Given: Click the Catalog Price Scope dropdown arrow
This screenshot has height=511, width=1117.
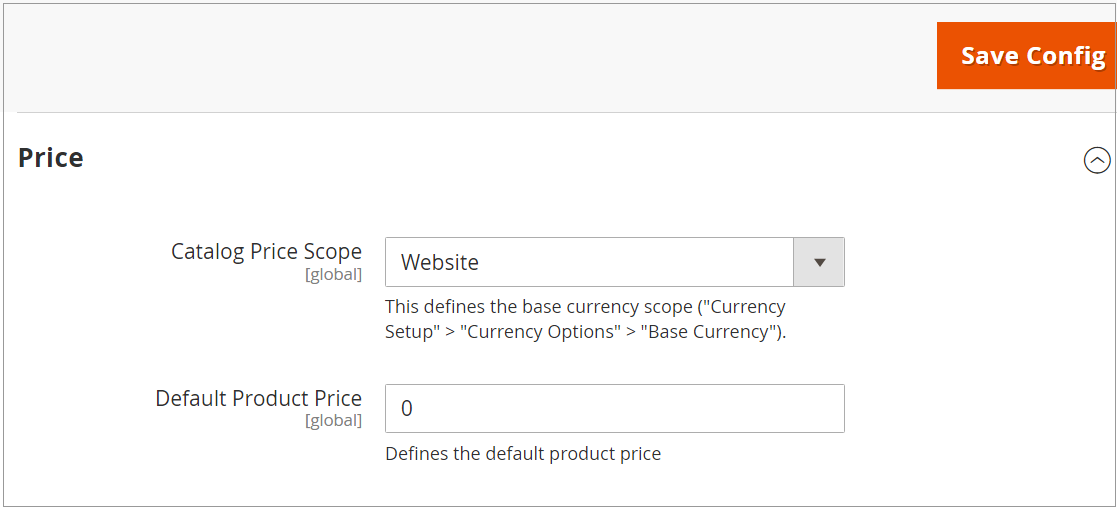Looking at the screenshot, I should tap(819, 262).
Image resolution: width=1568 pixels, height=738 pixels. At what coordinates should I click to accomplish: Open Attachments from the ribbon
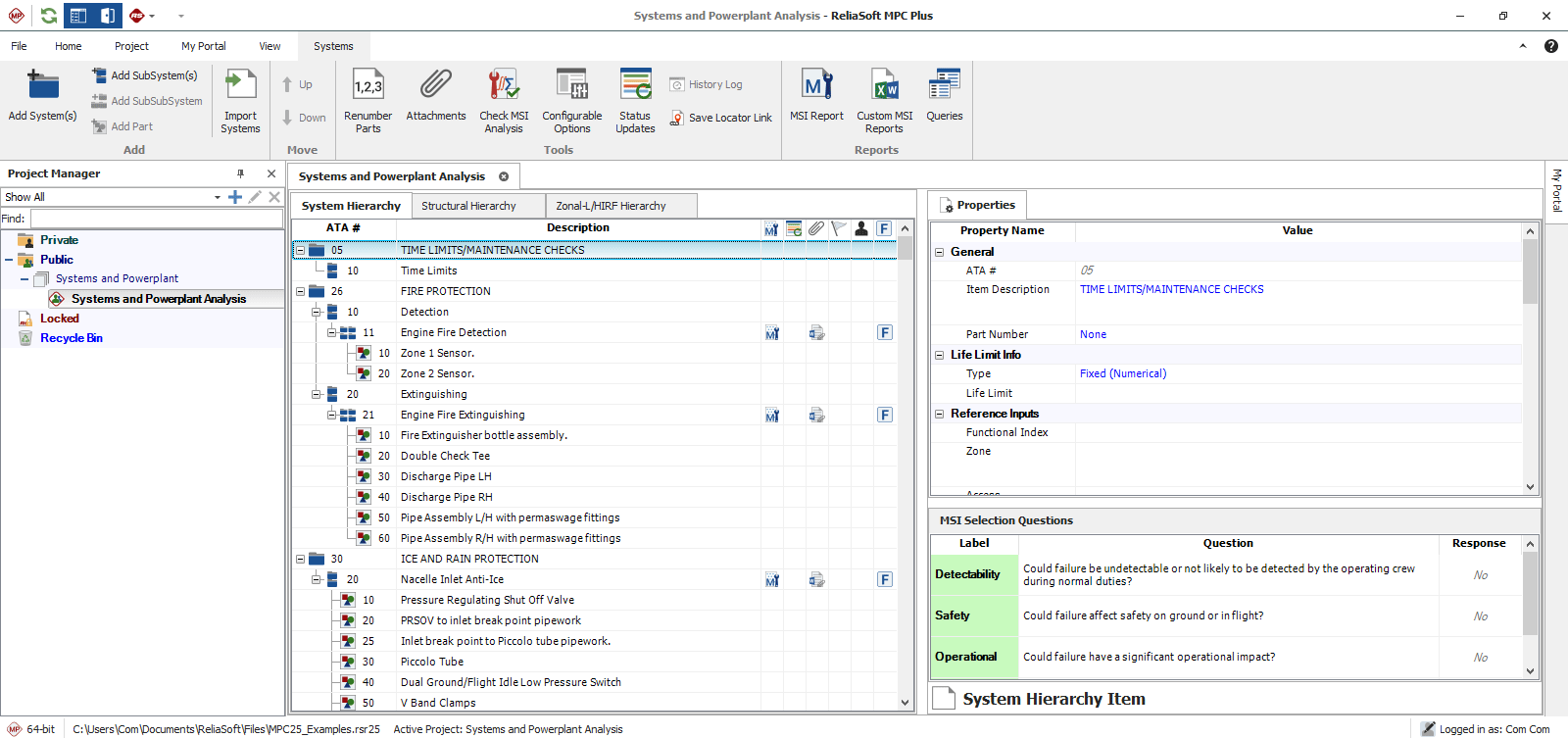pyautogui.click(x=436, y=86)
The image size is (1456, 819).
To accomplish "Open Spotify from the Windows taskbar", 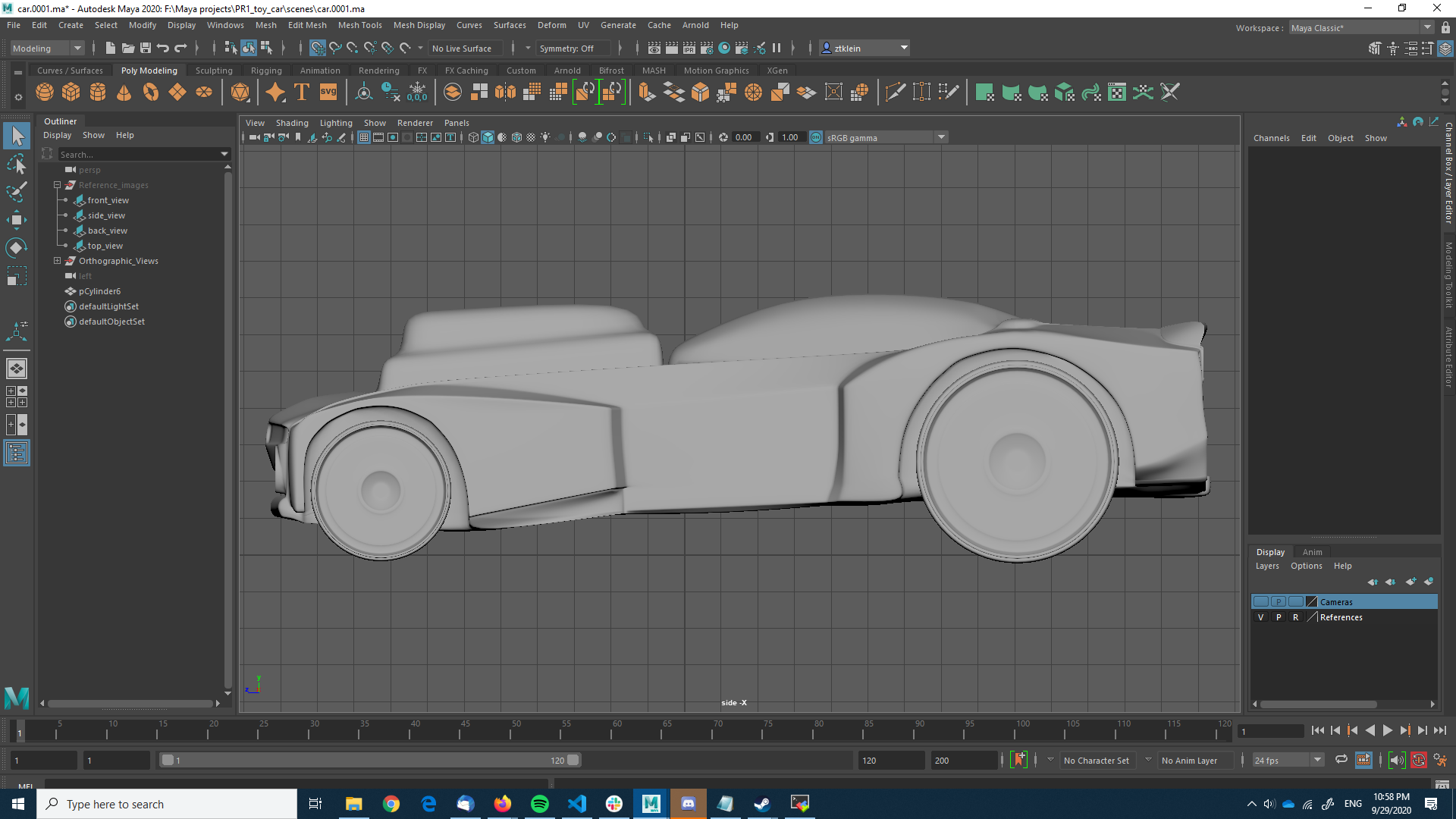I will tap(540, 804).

--------------------------------

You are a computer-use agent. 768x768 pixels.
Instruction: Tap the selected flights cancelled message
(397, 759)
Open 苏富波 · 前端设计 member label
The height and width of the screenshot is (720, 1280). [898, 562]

--------------------------------

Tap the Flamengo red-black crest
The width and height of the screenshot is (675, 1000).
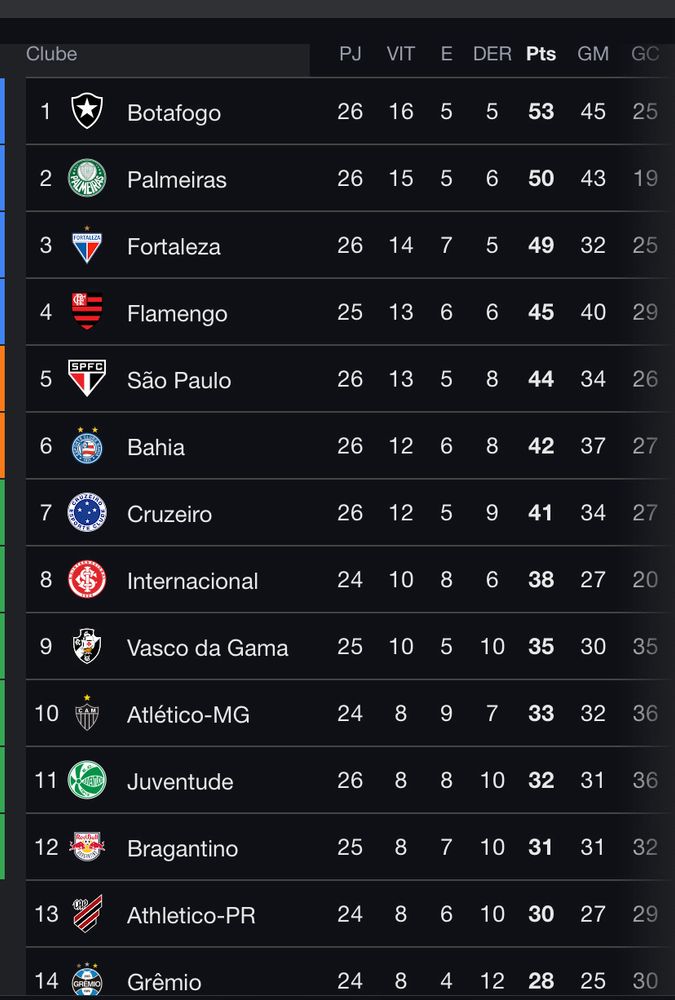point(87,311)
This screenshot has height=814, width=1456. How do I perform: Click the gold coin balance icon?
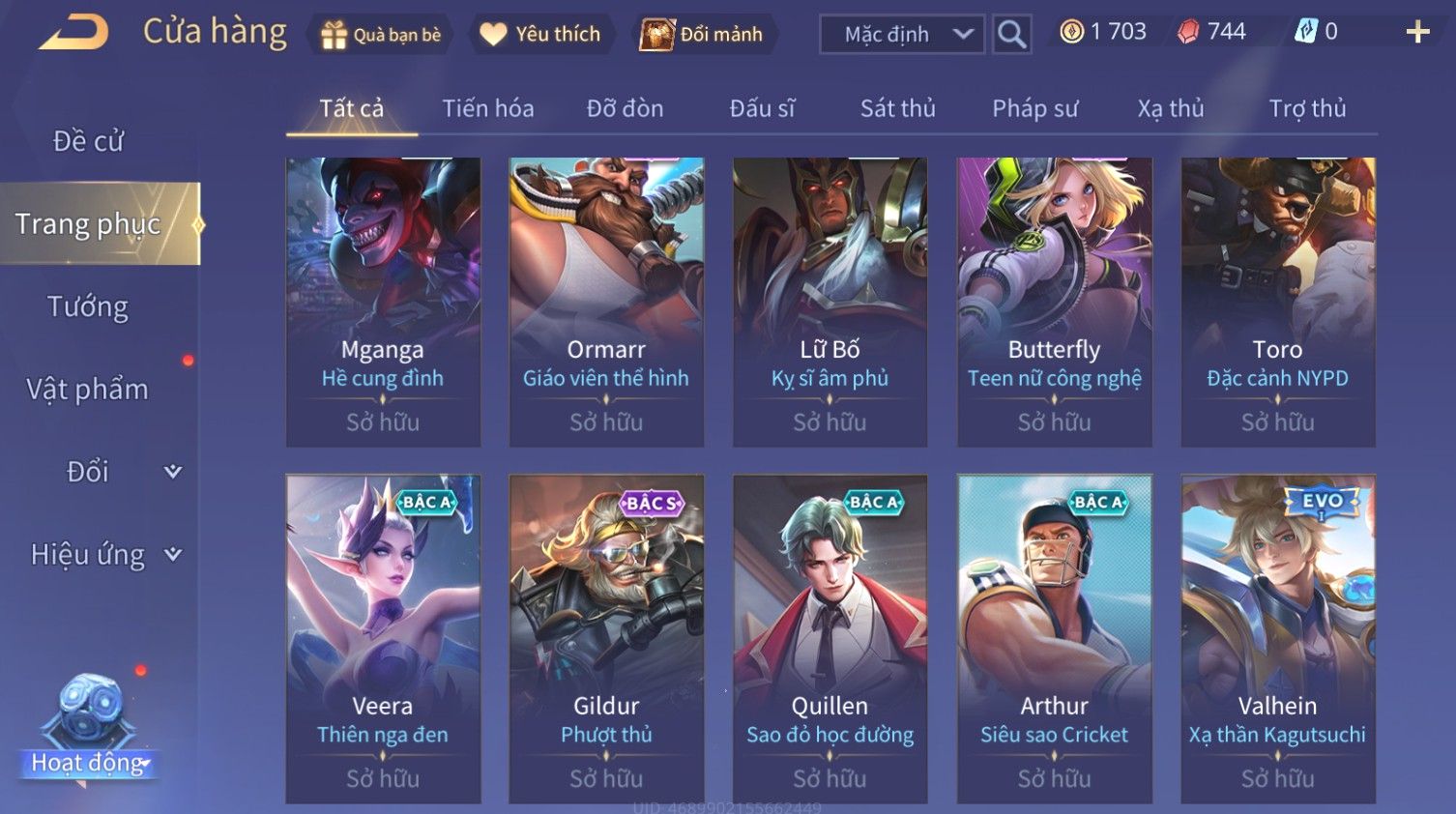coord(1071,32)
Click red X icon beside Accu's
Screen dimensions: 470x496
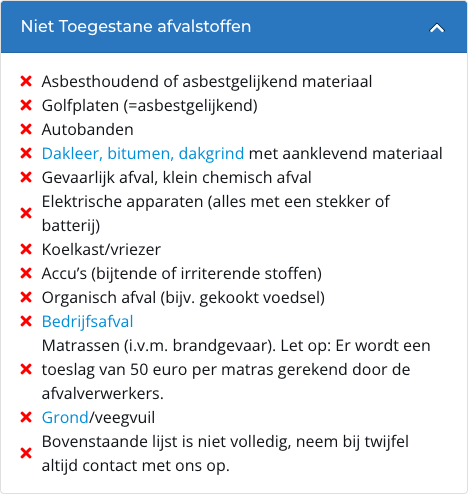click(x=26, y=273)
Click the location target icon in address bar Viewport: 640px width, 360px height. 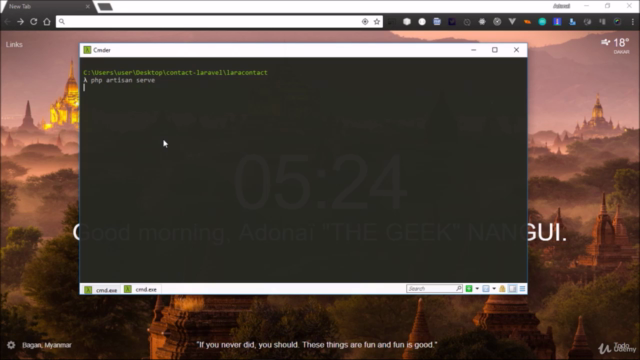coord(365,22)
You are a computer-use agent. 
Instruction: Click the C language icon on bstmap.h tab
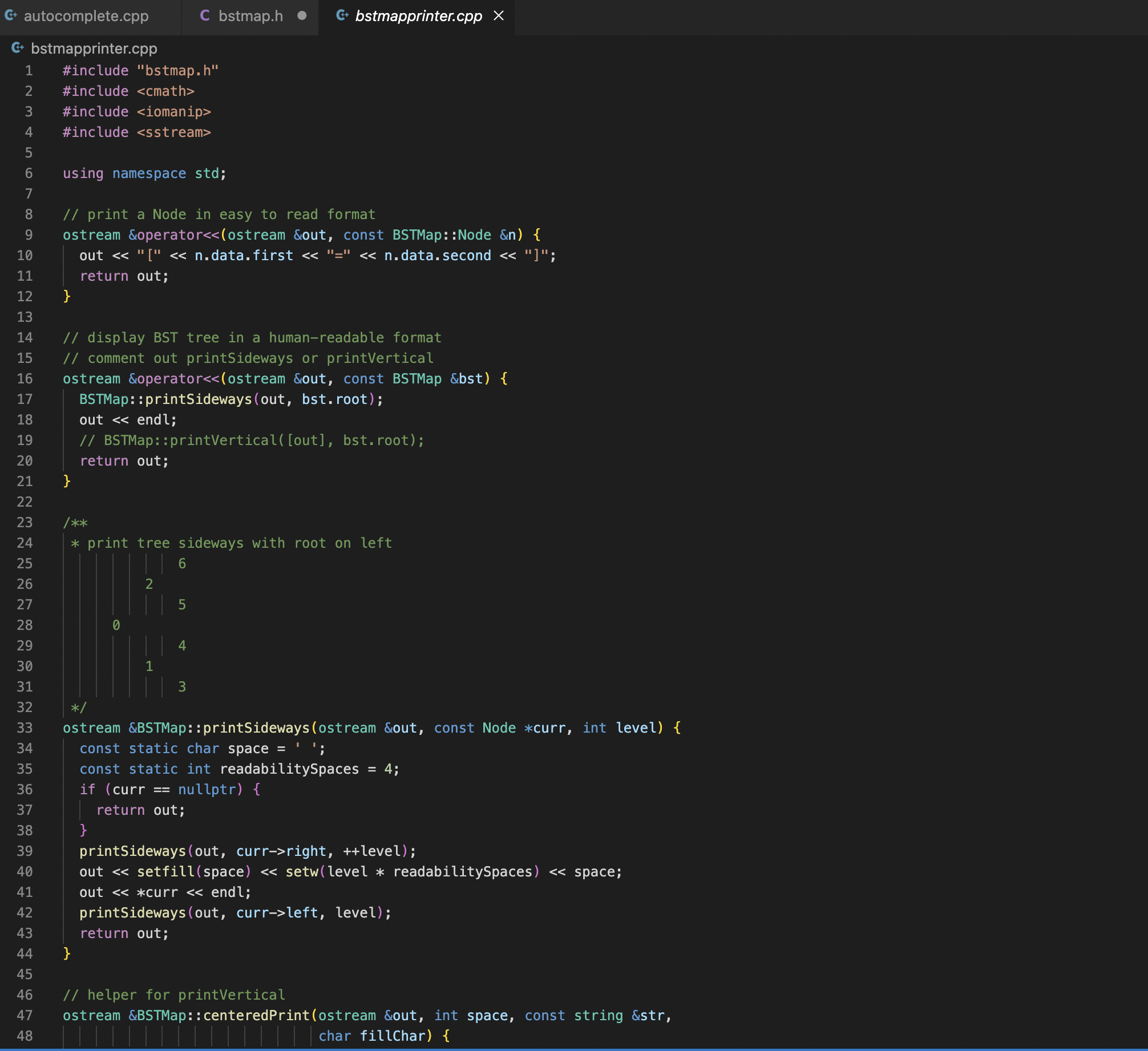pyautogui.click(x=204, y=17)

--------------------------------

_Work required_.
Extract the records above verbatim, starting with the line that contains "You are a computer-use agent. 768x768 pixels." and going on through the line that contains "The height and", both of those lines included.

_Full solution_.
You are a computer-use agent. 768x768 pixels.
Instruction: Tap the selected flights cancelled message
(397, 759)
Open 苏富波 · 前端设计 member label
The height and width of the screenshot is (720, 1280). [898, 562]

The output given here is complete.